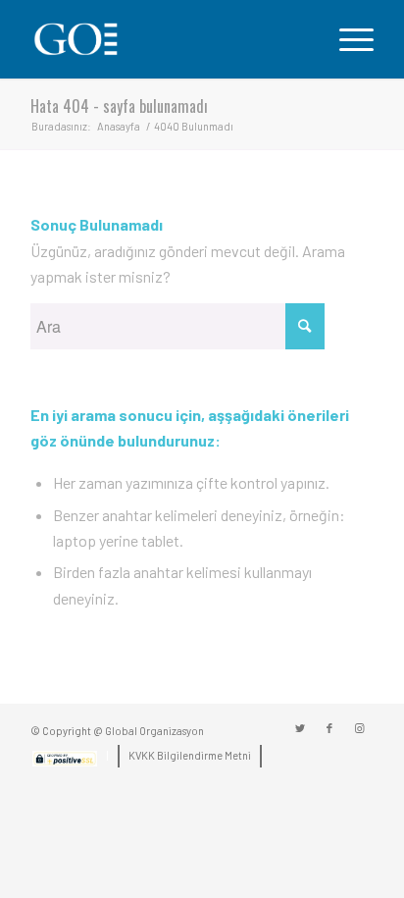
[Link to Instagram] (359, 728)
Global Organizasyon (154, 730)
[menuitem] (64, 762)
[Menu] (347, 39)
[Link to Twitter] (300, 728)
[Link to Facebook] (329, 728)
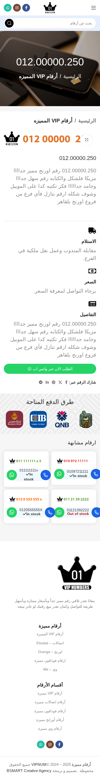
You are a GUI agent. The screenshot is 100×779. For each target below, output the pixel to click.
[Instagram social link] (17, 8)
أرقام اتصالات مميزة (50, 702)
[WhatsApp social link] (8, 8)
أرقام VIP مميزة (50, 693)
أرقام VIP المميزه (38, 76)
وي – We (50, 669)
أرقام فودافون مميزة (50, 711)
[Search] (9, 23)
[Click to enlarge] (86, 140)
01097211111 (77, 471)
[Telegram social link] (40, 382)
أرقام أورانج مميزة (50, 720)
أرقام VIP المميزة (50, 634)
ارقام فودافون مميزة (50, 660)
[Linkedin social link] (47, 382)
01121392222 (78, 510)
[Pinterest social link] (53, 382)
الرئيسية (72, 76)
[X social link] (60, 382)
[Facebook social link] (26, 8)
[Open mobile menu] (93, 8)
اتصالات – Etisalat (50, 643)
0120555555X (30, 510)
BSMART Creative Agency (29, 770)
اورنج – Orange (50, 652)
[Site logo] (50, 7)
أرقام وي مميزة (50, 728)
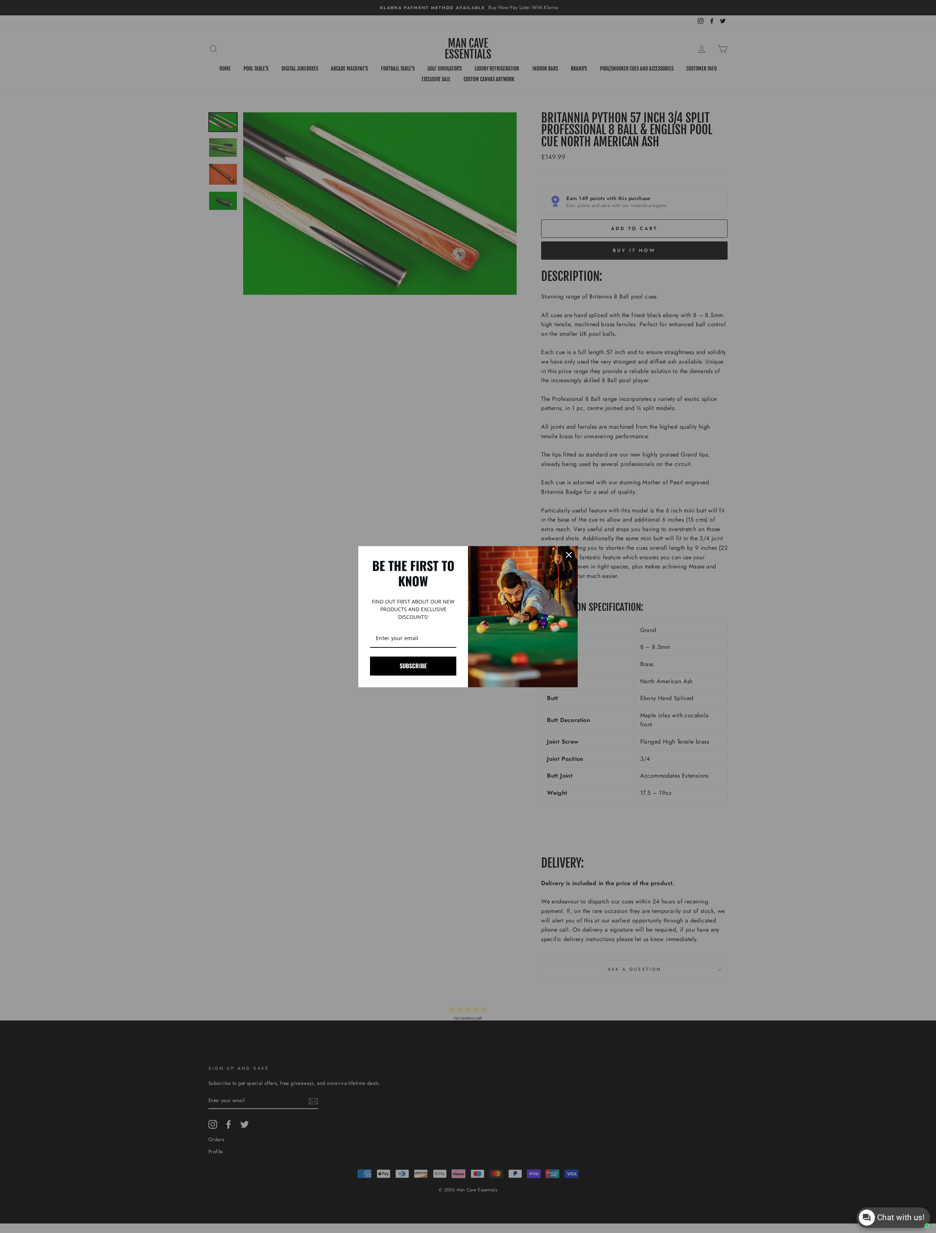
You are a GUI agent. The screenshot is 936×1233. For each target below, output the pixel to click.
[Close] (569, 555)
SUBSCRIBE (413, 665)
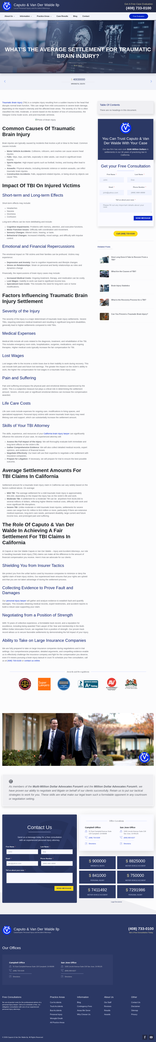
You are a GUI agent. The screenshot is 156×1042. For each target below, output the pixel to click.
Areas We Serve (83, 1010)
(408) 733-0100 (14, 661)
...
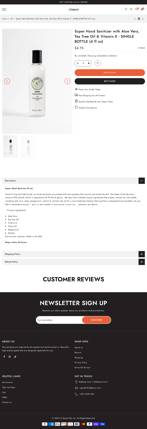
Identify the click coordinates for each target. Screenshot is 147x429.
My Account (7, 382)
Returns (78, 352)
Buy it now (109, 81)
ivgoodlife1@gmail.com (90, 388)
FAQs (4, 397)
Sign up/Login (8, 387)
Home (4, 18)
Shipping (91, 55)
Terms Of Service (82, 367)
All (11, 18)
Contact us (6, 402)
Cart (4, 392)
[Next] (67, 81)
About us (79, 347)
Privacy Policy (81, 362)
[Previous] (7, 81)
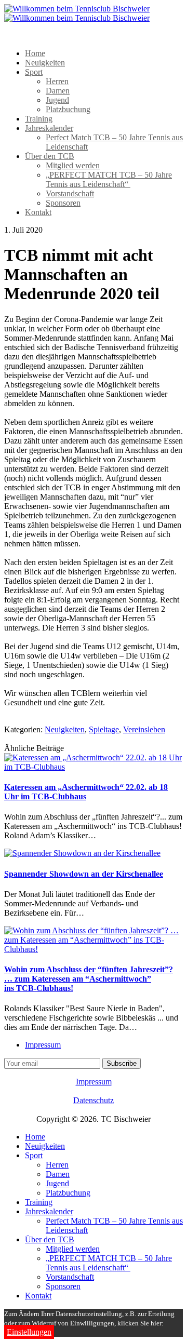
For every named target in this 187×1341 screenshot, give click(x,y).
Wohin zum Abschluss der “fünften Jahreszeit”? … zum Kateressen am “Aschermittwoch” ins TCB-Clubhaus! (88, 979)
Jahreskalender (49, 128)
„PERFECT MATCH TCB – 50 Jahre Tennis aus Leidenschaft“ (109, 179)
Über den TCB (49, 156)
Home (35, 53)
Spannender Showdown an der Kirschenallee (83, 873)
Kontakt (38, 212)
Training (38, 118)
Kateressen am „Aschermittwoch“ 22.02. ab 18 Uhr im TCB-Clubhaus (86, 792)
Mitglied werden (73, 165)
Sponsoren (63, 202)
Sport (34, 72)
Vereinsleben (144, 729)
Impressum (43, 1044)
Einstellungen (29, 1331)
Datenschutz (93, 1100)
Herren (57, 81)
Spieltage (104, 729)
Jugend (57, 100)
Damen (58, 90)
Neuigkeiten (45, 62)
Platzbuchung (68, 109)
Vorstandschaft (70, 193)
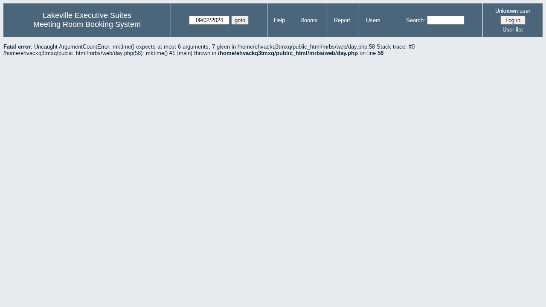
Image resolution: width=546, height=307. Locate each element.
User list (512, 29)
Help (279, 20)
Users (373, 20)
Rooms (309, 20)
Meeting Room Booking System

What is needed = Please output the material as a Markdown table with the columns Row and Line, starting with the line that contains "[Link to Instagram] (359, 728)" and going on through the line that contains "أرقام اتصالات مميزة (50, 702)", both included. Number each row, skip blank lines, and leave the pictures out.

The answer =
| Row | Line |
|---|---|
| 1 | [Link to Instagram] (359, 728) |
| 2 | Global Organizasyon (154, 730) |
| 3 | [menuitem] (64, 762) |
| 4 | [Menu] (347, 39) |
| 5 | [Link to Twitter] (300, 728) |
| 6 | [Link to Facebook] (329, 728) |
| 7 | You are a GUI agent. The screenshot is 100×779. For each target below, output the pixel to click. |
| 8 | [Instagram social link] (17, 8) |
| 9 | أرقام اتصالات مميزة (50, 702) |